**EXERCISE PASSAGE**
I come across this world-weary "I've Moved On...." refrain often here in the Nonclassical forum. Older but Wiser, etc. I must be in a tiny minority--maybe never grew up--but my musical tastes are ahistorical; I never shed my skin and emerge as a new creature. I liked LZ, Tull and Yes then, and I like them now. Old friends who can still make me dance and sing.


----------



## philoctetes (Jun 15, 2017)

Well that got personal too fast. Apparently evolution in judgment about one Zepp album makes me world-weary, how profound. No more pardons asked again!


----------



## Strange Magic (Sep 14, 2015)

philoctetes said:


> Well that got personal too fast. Apparently evolution in judgment about one Zepp album makes me world-weary, how profound. No more pardons asked again!


Yes. My remark was a statement of my own personal continuing enthusiasm for three groups, triggered by your non personal, dry, Olympian announcement of your passage to another plane .


----------



## philoctetes (Jun 15, 2017)

Never said I was even weary of Zepp in general, in fact I still enjoy I-IV and PG a lot. Meanwhile, in those 50 years since I bought Zepp's 1st LP, I've discovered other music that I missed or ignored back then. 

Never claimed to be Olympian either. I am only at fault of judging, ranking, having favorites, and changing my mind. A lot happens in 50 years, and eventually we move on for good.

**RECORDED INFORMATION**
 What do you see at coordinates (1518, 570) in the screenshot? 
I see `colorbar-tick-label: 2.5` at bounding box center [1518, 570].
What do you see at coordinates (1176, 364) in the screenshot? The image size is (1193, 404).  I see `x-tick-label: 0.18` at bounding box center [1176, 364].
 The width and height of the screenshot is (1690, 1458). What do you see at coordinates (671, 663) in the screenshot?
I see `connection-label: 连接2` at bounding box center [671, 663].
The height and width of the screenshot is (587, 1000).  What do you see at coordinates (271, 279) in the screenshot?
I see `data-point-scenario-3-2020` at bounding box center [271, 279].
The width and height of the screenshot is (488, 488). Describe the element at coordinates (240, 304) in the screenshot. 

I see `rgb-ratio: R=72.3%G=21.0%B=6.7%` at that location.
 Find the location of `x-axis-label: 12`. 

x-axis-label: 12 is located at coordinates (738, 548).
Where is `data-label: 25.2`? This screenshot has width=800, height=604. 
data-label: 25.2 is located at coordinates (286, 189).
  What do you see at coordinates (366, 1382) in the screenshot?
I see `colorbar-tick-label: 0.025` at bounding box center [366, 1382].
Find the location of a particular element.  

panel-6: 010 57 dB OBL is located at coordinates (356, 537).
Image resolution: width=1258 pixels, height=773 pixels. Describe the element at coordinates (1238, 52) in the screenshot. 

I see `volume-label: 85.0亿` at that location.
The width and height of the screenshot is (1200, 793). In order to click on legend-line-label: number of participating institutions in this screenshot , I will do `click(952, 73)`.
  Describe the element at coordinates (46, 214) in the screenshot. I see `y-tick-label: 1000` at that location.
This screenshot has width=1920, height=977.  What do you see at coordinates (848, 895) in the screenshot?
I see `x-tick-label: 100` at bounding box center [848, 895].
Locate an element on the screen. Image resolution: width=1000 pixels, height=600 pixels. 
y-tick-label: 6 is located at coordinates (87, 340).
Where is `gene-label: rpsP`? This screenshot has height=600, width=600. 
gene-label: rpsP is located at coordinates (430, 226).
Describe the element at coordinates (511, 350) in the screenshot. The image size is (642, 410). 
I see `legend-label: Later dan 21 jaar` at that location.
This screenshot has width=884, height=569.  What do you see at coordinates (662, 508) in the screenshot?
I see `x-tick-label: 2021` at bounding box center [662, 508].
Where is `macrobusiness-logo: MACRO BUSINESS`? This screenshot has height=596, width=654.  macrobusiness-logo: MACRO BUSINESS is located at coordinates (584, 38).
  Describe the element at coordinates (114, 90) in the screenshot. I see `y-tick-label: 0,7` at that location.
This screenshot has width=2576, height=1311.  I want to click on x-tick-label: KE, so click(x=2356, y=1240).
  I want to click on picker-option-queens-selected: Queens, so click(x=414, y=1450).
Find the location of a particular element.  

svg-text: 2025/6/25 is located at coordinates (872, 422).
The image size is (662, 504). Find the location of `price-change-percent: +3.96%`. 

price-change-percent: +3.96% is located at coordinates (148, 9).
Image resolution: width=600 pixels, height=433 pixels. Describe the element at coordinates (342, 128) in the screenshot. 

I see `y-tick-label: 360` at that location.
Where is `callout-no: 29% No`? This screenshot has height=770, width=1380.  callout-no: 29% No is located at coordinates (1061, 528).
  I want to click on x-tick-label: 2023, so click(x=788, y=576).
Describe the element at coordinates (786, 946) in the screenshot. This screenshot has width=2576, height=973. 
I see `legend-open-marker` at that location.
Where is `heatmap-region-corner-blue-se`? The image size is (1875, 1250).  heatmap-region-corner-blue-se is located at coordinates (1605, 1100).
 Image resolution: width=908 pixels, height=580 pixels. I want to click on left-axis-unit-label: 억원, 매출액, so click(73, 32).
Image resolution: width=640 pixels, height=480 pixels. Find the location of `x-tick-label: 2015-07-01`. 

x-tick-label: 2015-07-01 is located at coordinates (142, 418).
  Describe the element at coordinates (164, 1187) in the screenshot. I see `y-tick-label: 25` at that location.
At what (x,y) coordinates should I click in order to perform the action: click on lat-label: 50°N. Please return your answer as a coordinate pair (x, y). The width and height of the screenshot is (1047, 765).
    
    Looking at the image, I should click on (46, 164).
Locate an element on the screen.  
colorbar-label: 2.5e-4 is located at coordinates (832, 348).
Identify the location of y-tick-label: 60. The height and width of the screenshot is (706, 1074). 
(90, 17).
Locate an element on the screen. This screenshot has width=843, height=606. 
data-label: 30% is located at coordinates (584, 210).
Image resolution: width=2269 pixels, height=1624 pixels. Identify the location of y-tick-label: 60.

**ACTIVITY 1**
Do these statements agree with the forum thread on musical tastes? For each, answer yes or no and quote the deciding words. (a) philoctetes still enjoys Zepp's I-IV and PG a lot. (b) Strange Magic describes a continuing enthusiasm for four groups. (c) The first post says it liked LZ, Tull and Yes back then and still likes them now.
**ACTIVITY 2**
Can you swap "Where is" for "Where can I find" in the stretch of records from the line containing "has height=600, width=600." through the line containing "Describe the element at coordinates (164, 1187)", and write out only those lines with everything else unchanged?
The forum thread and the records have nothing to do with each other.

**ANSWER 1**
(a) Yes: "in fact I still enjoy I-IV and PG a lot"
(b) No: "my own personal continuing enthusiasm for three groups"
(c) Yes: "I liked LZ, Tull and Yes then, and I like them now."

**ANSWER 2**
Where can I find `gene-label: rpsP`? This screenshot has height=600, width=600. 
gene-label: rpsP is located at coordinates (430, 226).
Describe the element at coordinates (511, 350) in the screenshot. The image size is (642, 410). 
I see `legend-label: Later dan 21 jaar` at that location.
This screenshot has width=884, height=569.  What do you see at coordinates (662, 508) in the screenshot?
I see `x-tick-label: 2021` at bounding box center [662, 508].
Where can I find `macrobusiness-logo: MACRO BUSINESS`? This screenshot has height=596, width=654.  macrobusiness-logo: MACRO BUSINESS is located at coordinates (584, 38).
  Describe the element at coordinates (114, 90) in the screenshot. I see `y-tick-label: 0,7` at that location.
This screenshot has width=2576, height=1311.  I want to click on x-tick-label: KE, so click(x=2356, y=1240).
  I want to click on picker-option-queens-selected: Queens, so click(x=414, y=1450).
Find the location of a particular element.  

svg-text: 2025/6/25 is located at coordinates (872, 422).
The image size is (662, 504). Find the location of `price-change-percent: +3.96%`. 

price-change-percent: +3.96% is located at coordinates (148, 9).
Image resolution: width=600 pixels, height=433 pixels. Describe the element at coordinates (342, 128) in the screenshot. 

I see `y-tick-label: 360` at that location.
Where can I find `callout-no: 29% No`? This screenshot has height=770, width=1380.  callout-no: 29% No is located at coordinates (1061, 528).
  I want to click on x-tick-label: 2023, so click(x=788, y=576).
Describe the element at coordinates (786, 946) in the screenshot. This screenshot has width=2576, height=973. 
I see `legend-open-marker` at that location.
Where can I find `heatmap-region-corner-blue-se`? The image size is (1875, 1250).  heatmap-region-corner-blue-se is located at coordinates (1605, 1100).
 Image resolution: width=908 pixels, height=580 pixels. I want to click on left-axis-unit-label: 억원, 매출액, so click(73, 32).
Image resolution: width=640 pixels, height=480 pixels. Find the location of `x-tick-label: 2015-07-01`. 

x-tick-label: 2015-07-01 is located at coordinates (142, 418).
  Describe the element at coordinates (164, 1187) in the screenshot. I see `y-tick-label: 25` at that location.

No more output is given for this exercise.